The Whipple robotic procedure: A surgeon’s story to help pancreatic cancer patients

June 10, 2021 Providence Marketing


Key takeaways

  • Robotics is helping clinical experts perform complex medical procedures with greater precision.
  • Do the research to find the best surgeon to help address pancreatic cancer regardless of geography – a good health partner will get you the care you deserve no matter where you are.
  • Less invasive procedures using robotics can shorten the time it takes for patients to get back to their lives.  
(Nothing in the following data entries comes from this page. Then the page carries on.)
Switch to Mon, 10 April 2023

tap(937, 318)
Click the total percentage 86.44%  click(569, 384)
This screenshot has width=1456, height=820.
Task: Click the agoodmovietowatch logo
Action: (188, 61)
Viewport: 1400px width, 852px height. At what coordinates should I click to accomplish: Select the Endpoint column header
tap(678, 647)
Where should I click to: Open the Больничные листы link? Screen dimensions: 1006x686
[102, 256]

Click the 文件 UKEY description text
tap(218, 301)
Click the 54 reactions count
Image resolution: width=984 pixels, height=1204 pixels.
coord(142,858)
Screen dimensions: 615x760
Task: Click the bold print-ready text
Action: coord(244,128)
Dr. Ahmad Abou Abbass, a surgeon at Providence Mission Hospital in Southern California, has a personal goal to help 50 patients diagnosed with pancreatic cancer using the Whipple procedure in 2021. With the aid of robotics, his goal may just be achievable. According to Dr. Abbass, using robotics to perform the highly complex Whipple procedure has the potential to revolutionize the treatment of pancreatic cancer.

To say that Dr. Abbass is an innovator is an understatement. With more than 800 roboticsurgeries under his belt ranging from liver to gallbladder and pancreas procedures, ten of which have been the Whipple procedure, he has become an expert in using new technologies to get patients back to life on their terms. “While the work I’m doing with robotic Whipple procedures can only help a small portion of patients with pancreatic cancer, I see the people I treat as part of my family,” said Dr. Abbass.

Human-centered care is in Dr. Abbass’ DNA, and he believes that patients diagnosed with pancreatic cancer deserve the best treatment possible. Furthermore, he encourages patients to conduct research to find the best surgeon to treat their unique needs regardless of geographic boundaries. In his own words: “I want people to know about my teams’ experience and growing expertise in fighting pancreatic cancer, and not be hesitant to make the trip to Orange County if it’s the right thing to do. If they need to come see me, we’ll find a way to make it happen together.” 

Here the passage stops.